## [JOB]
Reproduce the items below word for word, from the very start through the line that contains "pyautogui.click(x=254, y=64)", including that line. Leave the pictures out of your copy.

☆ ☆ ☆ ☆ ☆

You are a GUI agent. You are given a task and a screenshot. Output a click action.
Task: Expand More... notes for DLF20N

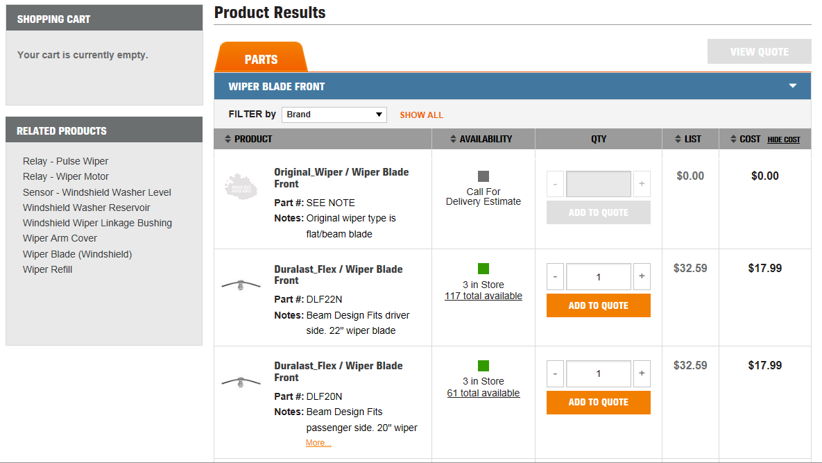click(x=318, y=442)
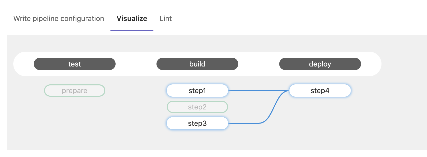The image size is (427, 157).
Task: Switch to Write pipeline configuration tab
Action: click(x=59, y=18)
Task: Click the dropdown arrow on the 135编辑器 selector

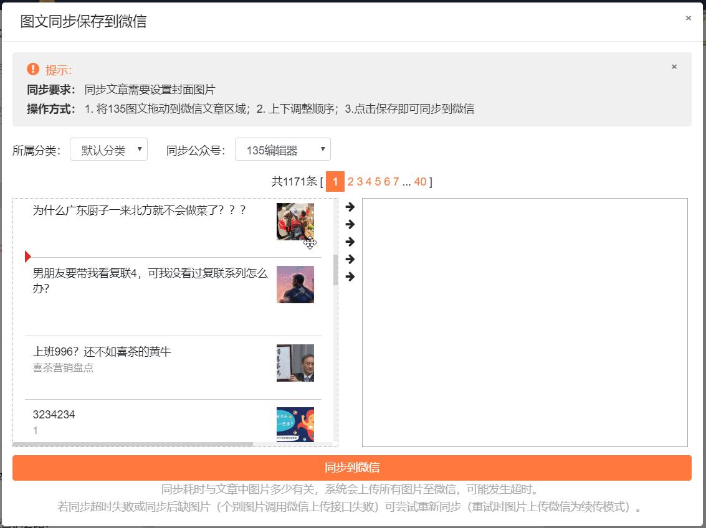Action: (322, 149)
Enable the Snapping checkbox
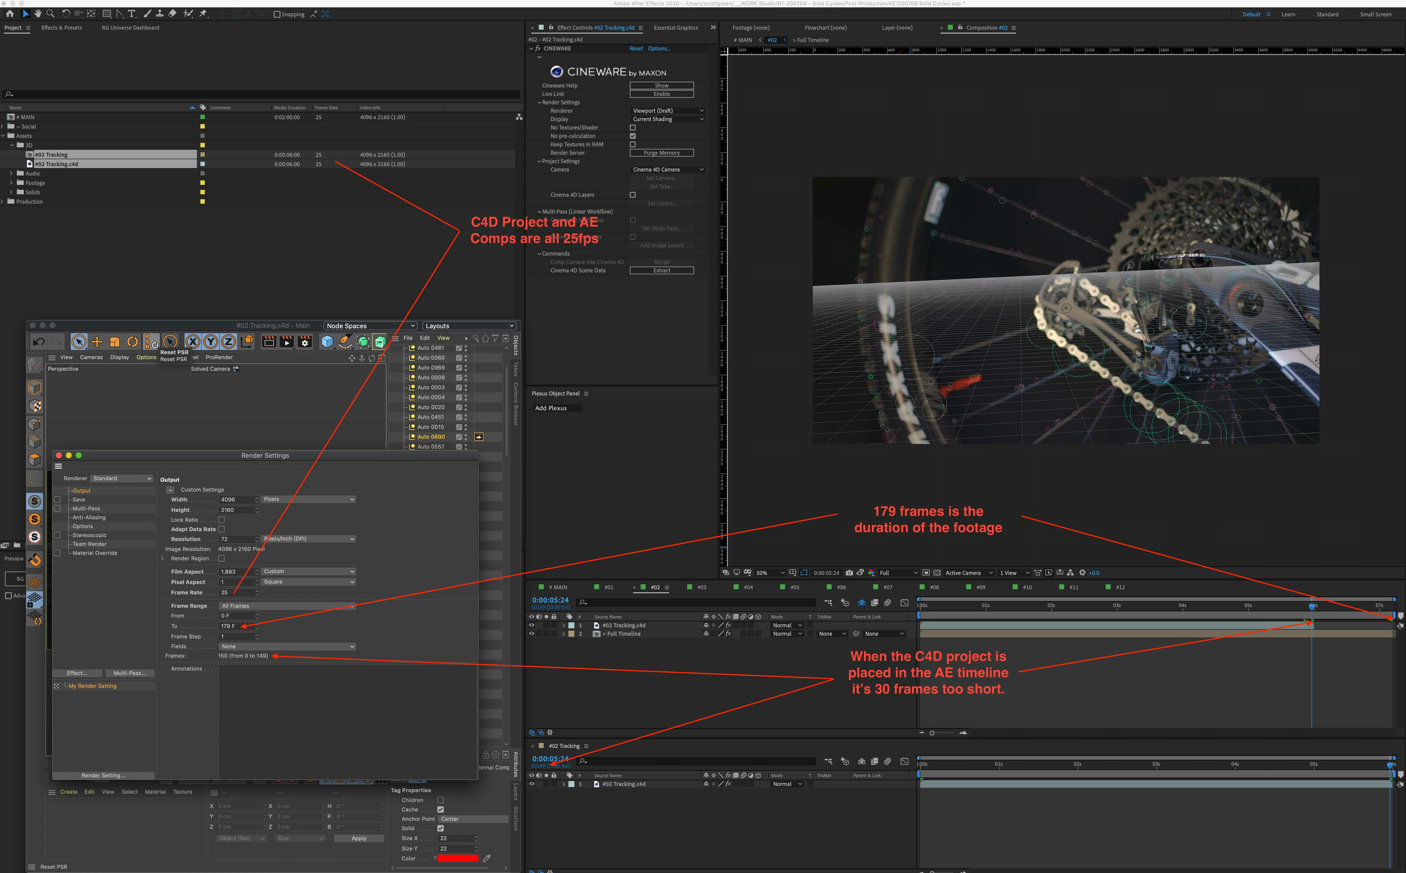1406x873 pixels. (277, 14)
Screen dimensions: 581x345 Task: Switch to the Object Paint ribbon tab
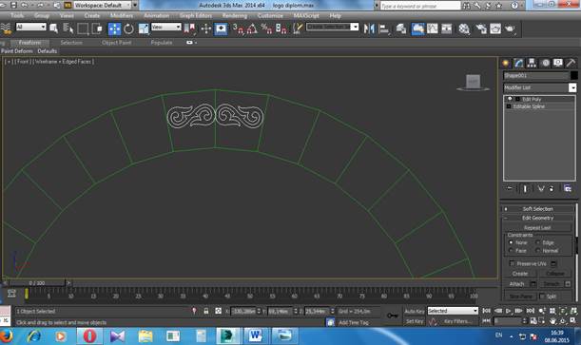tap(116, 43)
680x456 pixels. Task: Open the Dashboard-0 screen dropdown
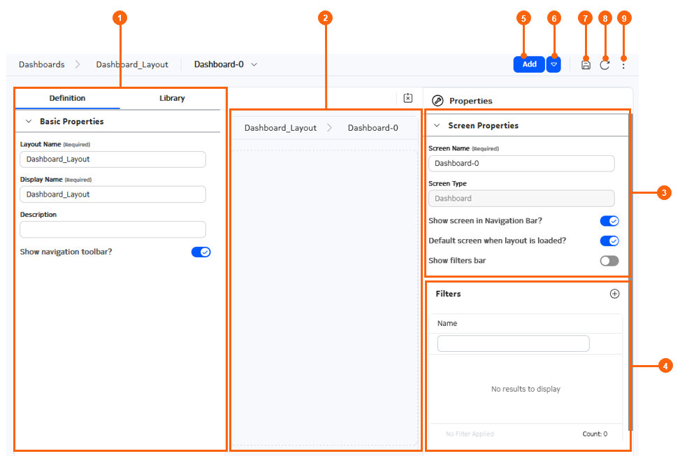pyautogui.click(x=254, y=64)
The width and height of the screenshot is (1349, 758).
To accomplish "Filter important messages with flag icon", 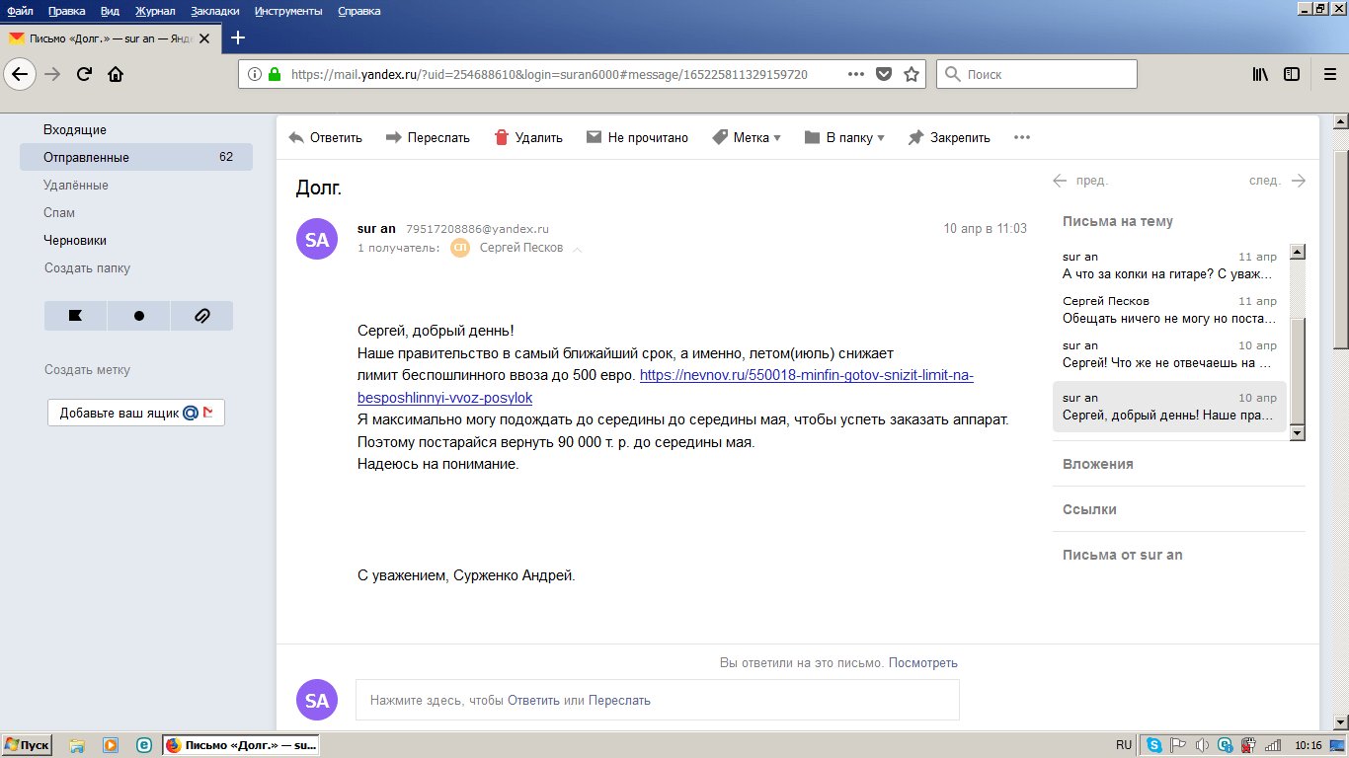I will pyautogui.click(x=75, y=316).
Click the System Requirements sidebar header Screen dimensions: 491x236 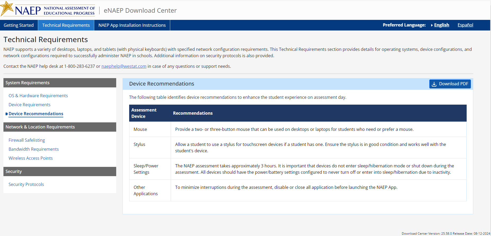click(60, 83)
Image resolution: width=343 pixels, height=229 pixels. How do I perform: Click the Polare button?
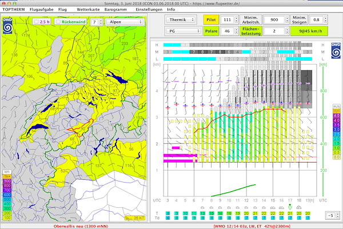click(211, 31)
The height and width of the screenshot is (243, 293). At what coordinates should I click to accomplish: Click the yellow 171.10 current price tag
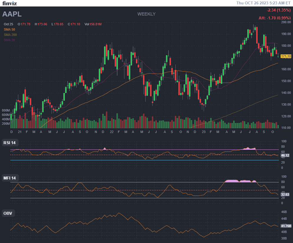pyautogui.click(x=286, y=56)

☆ ☆ ☆ ☆ ☆

## [EXERCISE OUTPUT]
You are a GUI agent. You are given a task and a screenshot. Output a click action.
Task: Expand More... notes for DLF20N

click(x=318, y=442)
The image size is (427, 157).
Task: Switch to Write pipeline configuration tab
Action: click(x=59, y=18)
Task: Click the dropdown arrow on the 135编辑器 selector

Action: (322, 149)
Enable the Snapping checkbox
1406x873 pixels. (277, 14)
Screen dimensions: 581x345 Task: Switch to the Object Paint ribbon tab
tap(116, 43)
680x456 pixels. Task: Open the Dashboard-0 screen dropdown
pyautogui.click(x=254, y=64)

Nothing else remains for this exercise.